Obama criticises Sony for cancelling 'The Interview' and promises a proportional response to alleged North Korean cyber-attack
'We cannot have a society in which some dictator someplace can start imposing censorship here in the United States', Obama tell reporters

US President Barack Obama has said Sony Pictures “made a mistake” in capitulating to threats from a North Korean-sponsored hacker group, by cancelling the release of its film The Interview.
During his end-of-year press conference at the White House today, Mr Obama acknowledged that Sony had suffered “significant damage” in a cyber-attack last month, which left its computer systems crippled and vast amounts of sensitive corporate data leaked online.
But while he was “sympathetic” to the studio, he said: “We cannot have a society in which some dictator someplace can start imposing censorship here in the United States. If somebody is able to intimidate folks out of releasing a satirical movie, imagine what they start doing when they see a documentary they don’t like, or news reports they don’t like.”
He went on: “Even worse, imagine if producers and distributors and others start engaging in self-censorship because they don’t want to offend the sensibilities of somebody whose sensibilities probably need to be offended.”
The FBI formally confirmed today that North Korea was behind the Sony hack. Mr Obama said the US intended to respond “proportionately... a place and time and manner that we choose.”
The Interview, the film that apparently prompted the attack, is a comedy about two US TV journalists enlisted by the CIA to assassinate the North Korean leader, Kim Jong-un. “It says something interesting about North Korea that they had the state mount an all-out assault on a movie studio because of a satirical movie starring Seth Rogen and James Franco,” Mr Obama said.

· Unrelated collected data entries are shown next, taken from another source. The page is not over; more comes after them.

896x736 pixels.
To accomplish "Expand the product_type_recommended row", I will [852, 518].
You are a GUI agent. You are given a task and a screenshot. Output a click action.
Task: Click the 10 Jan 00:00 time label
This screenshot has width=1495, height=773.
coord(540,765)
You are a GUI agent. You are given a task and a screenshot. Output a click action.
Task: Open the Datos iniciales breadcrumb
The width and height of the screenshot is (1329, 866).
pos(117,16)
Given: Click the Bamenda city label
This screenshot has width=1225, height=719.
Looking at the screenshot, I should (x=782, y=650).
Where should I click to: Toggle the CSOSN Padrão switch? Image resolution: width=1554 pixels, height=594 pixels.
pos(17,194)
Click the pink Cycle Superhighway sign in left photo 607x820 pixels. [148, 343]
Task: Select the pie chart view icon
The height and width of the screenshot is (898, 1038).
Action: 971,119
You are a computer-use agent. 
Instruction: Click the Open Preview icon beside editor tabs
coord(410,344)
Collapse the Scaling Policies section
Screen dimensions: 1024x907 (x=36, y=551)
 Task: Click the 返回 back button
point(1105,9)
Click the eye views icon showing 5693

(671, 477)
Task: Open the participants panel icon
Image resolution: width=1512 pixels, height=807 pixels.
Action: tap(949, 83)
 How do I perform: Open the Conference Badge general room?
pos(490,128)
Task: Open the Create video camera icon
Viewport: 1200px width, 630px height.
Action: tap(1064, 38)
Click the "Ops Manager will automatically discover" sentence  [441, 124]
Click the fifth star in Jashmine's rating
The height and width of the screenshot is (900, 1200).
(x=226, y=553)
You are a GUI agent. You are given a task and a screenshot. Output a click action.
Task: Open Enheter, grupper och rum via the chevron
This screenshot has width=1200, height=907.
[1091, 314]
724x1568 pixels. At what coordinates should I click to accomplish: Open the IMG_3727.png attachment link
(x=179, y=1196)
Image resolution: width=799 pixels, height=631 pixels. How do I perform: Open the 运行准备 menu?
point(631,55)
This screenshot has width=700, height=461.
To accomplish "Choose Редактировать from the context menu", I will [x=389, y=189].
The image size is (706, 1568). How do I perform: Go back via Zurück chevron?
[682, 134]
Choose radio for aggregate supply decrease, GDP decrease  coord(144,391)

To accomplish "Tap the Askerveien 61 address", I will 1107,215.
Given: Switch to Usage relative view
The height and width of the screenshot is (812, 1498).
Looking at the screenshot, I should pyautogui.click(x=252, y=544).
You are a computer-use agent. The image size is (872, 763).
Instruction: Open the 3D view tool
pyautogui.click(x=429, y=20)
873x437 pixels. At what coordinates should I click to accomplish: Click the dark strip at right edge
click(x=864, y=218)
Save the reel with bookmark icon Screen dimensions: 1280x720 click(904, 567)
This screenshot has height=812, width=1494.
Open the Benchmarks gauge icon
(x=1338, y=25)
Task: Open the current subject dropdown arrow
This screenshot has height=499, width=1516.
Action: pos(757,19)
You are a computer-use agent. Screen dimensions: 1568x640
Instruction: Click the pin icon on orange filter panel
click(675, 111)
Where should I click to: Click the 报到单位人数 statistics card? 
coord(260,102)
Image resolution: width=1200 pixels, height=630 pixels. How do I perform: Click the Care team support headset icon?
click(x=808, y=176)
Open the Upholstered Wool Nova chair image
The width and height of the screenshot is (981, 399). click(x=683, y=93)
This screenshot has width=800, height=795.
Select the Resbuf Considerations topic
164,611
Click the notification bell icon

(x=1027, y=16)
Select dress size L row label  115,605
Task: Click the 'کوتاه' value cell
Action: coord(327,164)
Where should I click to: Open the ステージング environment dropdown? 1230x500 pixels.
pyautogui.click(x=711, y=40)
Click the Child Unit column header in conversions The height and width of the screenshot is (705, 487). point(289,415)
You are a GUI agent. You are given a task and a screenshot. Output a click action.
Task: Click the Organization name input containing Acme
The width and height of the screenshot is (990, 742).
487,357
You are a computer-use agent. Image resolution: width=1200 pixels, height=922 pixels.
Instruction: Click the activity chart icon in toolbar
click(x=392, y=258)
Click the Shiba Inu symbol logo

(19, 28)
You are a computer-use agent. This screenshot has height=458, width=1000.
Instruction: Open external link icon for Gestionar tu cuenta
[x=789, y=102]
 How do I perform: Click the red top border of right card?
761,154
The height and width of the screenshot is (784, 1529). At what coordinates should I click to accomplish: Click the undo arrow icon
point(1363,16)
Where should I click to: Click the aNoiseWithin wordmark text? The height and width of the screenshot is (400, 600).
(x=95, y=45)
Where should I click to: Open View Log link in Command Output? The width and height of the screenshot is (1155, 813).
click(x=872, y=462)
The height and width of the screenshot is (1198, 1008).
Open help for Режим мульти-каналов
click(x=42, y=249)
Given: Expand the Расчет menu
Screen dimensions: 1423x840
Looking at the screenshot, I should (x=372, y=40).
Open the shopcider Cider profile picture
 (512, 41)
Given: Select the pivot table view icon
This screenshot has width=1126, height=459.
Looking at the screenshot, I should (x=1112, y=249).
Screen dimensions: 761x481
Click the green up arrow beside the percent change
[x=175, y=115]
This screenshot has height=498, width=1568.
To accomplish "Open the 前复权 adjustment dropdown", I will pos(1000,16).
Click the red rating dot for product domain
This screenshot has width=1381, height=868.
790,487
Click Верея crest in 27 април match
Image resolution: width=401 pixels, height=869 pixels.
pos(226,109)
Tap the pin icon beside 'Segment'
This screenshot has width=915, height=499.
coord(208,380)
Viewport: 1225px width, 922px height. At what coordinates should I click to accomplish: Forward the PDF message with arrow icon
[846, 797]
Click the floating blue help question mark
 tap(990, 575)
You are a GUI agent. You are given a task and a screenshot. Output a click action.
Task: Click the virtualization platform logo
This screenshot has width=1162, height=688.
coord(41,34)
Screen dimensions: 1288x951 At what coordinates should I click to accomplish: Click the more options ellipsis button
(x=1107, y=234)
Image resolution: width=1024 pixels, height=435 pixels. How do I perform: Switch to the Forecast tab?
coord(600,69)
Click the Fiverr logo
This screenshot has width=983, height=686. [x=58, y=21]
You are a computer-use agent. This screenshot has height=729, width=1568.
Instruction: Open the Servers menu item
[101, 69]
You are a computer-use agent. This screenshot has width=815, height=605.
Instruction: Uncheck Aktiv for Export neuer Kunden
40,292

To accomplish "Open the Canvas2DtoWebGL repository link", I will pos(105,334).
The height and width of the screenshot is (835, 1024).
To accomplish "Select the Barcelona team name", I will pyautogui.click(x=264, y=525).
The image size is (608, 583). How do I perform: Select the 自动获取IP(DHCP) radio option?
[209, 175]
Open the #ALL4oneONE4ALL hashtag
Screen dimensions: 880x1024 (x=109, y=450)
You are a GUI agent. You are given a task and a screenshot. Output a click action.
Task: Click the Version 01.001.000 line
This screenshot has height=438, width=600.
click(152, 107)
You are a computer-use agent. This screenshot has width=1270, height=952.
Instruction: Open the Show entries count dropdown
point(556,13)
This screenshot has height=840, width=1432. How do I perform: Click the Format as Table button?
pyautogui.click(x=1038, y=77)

The President added that he was keen for Congress to pass new legislation to bolster cybersecurity in both the public and private sphere, saying that future attacks could affect the US economy in “extraordinarily significant” ways. “All of us have to anticipate occasionally there are going to be breaches like this. They’re going to be costly, they’re going to be serious,” he said. “But we can’t start changing our patterns of behaviour any more than we stop going to a football game because there might be the possibility of a terrorist attack.”